盥に手を付けて洗い、側の椅子に腰かける。
「アイ、声を出してみて、ルカの話では酷く割れていると言っていたが」
「ディービス先生、ロッティナさんいつもありがとうございます」
と、やや掠れ気味だか、酷くはない。
「薬が聞いているようだね。今日はこのまま横になっているんだよ」
と、ディービス先生が言う。頷いて返事をすれば、
「僕から一方的に話すけど、いい?」
と、ディービス先生が聞いてくる。頷いて
「アイは、出産経験があるのかい?」
と、聞かれてビックリしたが、首を横に振る。
「ごめん! 多分ないのは分かってたんだけどね。

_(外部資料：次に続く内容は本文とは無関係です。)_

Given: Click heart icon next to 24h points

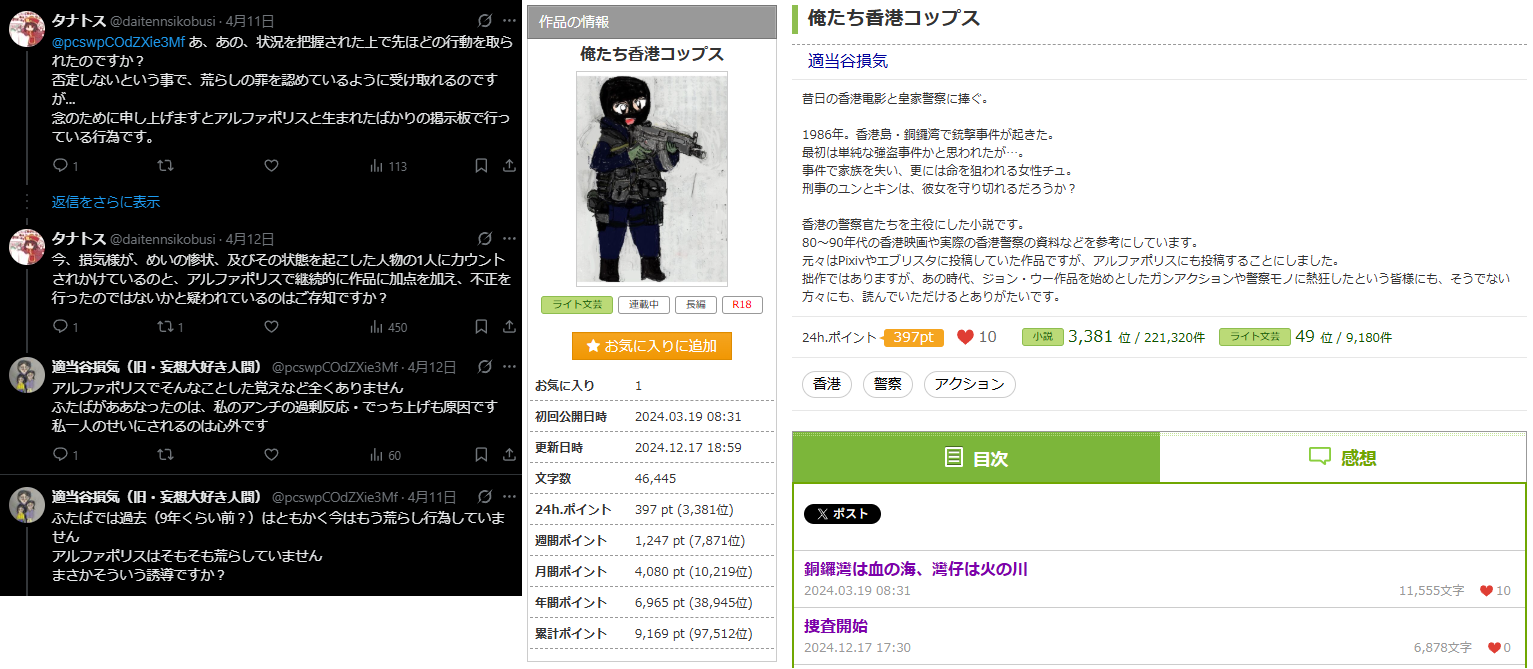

妊娠線が出る人と、出ない人がいるからね」
と、ディービス先生が言えば、ロッティナさんが、
「だから、無いと言いましたでしょう」
と、ロッティナさんがやや呆れて言っている。
「でもな、タウも言っていただろう。見経験者があそこまでクルナの産道の流れを知っているのかと」
と、ディービス先生が言うが、
「兎に角、アイの判断は正確で適切な事をしてくれていたよ。足の怪我も酷い捻挫だったが、骨は折れてなかった。お産が始まると筋が緩むんだ。僕が診るまで何もしてなかったらもっと酷い処置になっていたと思う。良く在るもので固定しておいてくれたね。助かったよ」
と、ディービス先生が言うと、ロッティナさんが
「本当にありがとう、クルナは話せないから不安だったはずなの、アイが側を離れず居続けてくれて良かったわ。産婆のタウの話では、不安や恐怖でお腹の赤ちゃんが無事に生まれないことがあるそうなの、でも陣痛もちゃんときていたし、破水はしていたから余り時間をかけれなかったけど、初産にしたら早くに元気な男の子が生まれたのよ」
と、ロッティナさんが色々褒めてくれて、教えてくれた。
「よかった」
と、口にすれば。
「その後の事は聞いたかい?」
と、ディービス先生が聞いてくる。頷いて返事をすれば、
「クルナを助けてくれたのも、お腹の赤ちゃんを助けてくれてのもアイのお陰だとわかっている。
でも、アイがその身体で無理をして良いわけじゃない。医師としては無理をしたアイを叱りたいが、叱れない」
と、ディービス先生は困惑して言ってくる。
「私も同じ気持ちなのよ。アイの看護してきたのは私です。凄く良いことをしたから褒めてあげたいのに、怒りたい気持ちもあるのよね」
と、ロッティナさんも言ってくる。
「…………すみません」
……小さな命が救えるのなら、また同じことをすると思います。